INVESTIGADORES
CACERES Alfredo Oscar
artículos
Título:
Activity-driven dendrtic remodeling requires microtuble-associated protein1A
Autor/es:
SZEBENYI, G.; BOLLATI, F.; BISBAL, M.; SHERIDAN, S.; FAAS, L.; WRAY, S.; HAFERKAMP, S.; NGUYEN, S.; CACERES, A.; BRADY, ST.
Revista:
CURRENT BIOLOGY
Editorial:
Cell Press
Referencias:
Lugar: Cambridge, Masachusetts; Año: 2005 vol. 15 p. 1820 - 1826
ISSN:
0960-9822
Resumen:
The shape of the dendritic arbor plays a critical role in processing and integrating neuronal inputs and input activity sculpts the dendritic arbor by inducing neurites to grow and branch . Remodeling of dendrites in response to activity involves Ca flux, the MAPK pathway, and transcription of selected genes, but mechanisms that underlie structural renovation of dendrites are poorly understood.

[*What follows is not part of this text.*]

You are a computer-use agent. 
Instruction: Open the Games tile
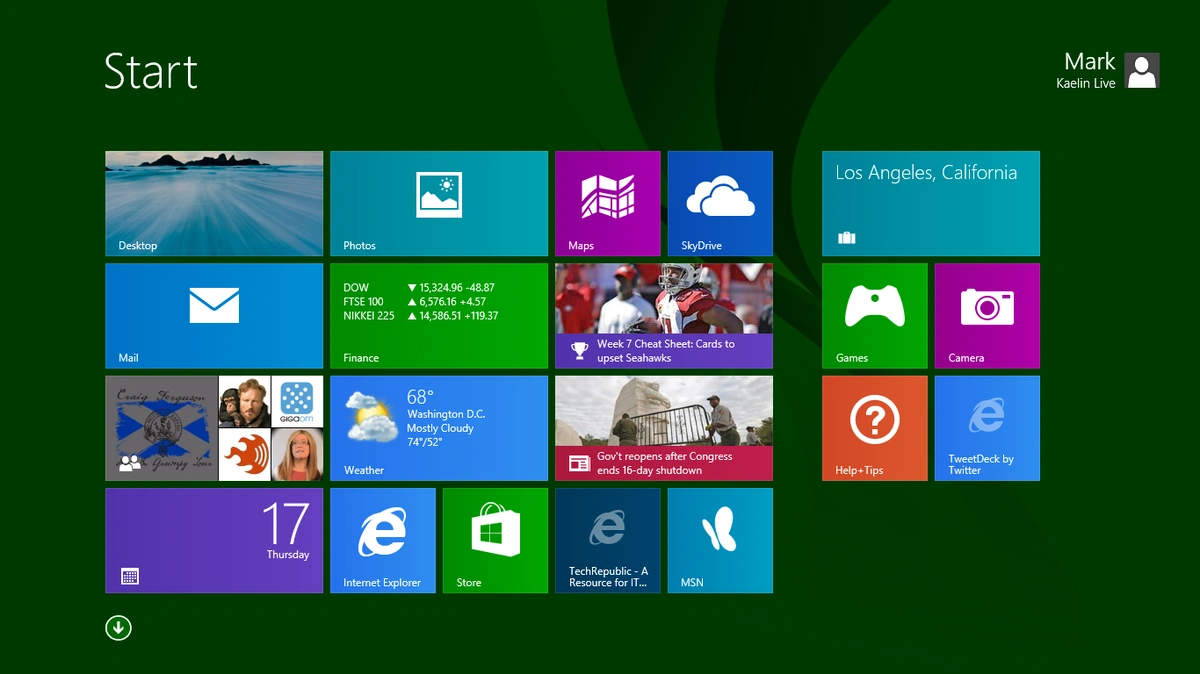(874, 315)
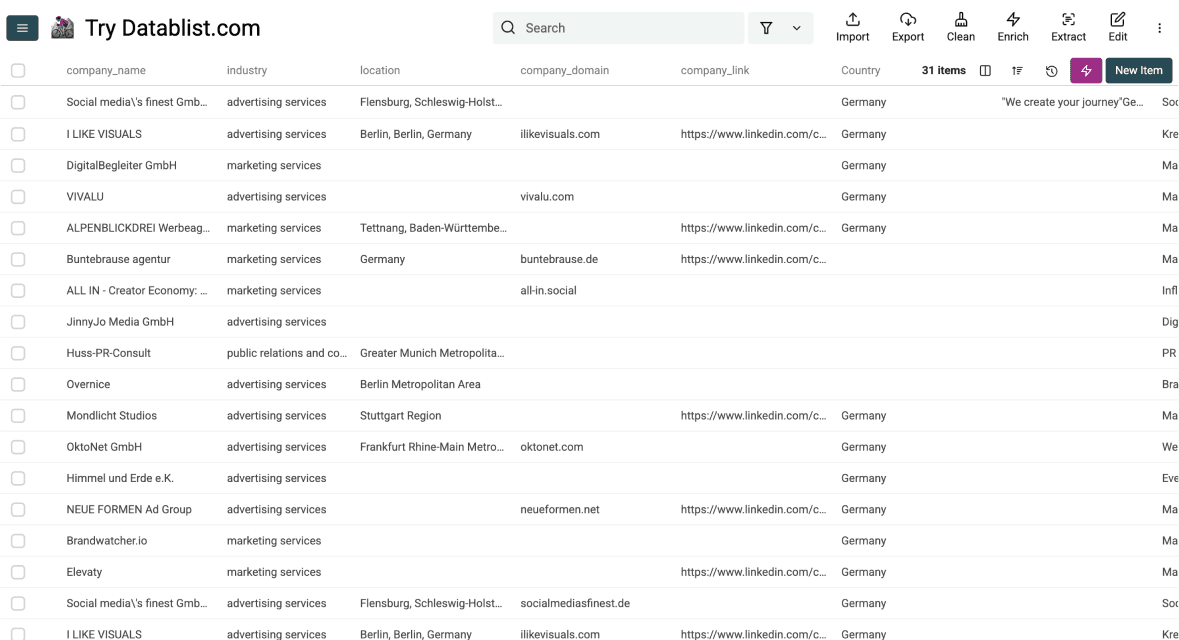
Task: Click the Country column header
Action: [860, 71]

Neuronal remodeling requires the extension and stabilization of the actin and microtubule cytoskeleton in nascent processes . Microtubule associated proteins (MAPs) bind both microtubules and actin ; they may also anchor ion channels and signaling complexes. Here we show that MAP1A becomes enriched in a subset of dendrites in the developing brain at the time of synaptogenesis, its levels and distribution are regulated by neuronal activity, and MAP1A expression is required for activity dependent growth, branching, and stabilization of the dendritic arbor. Thus, we propose that MAP1A is involved in input driven remodeling of neuronal circuits.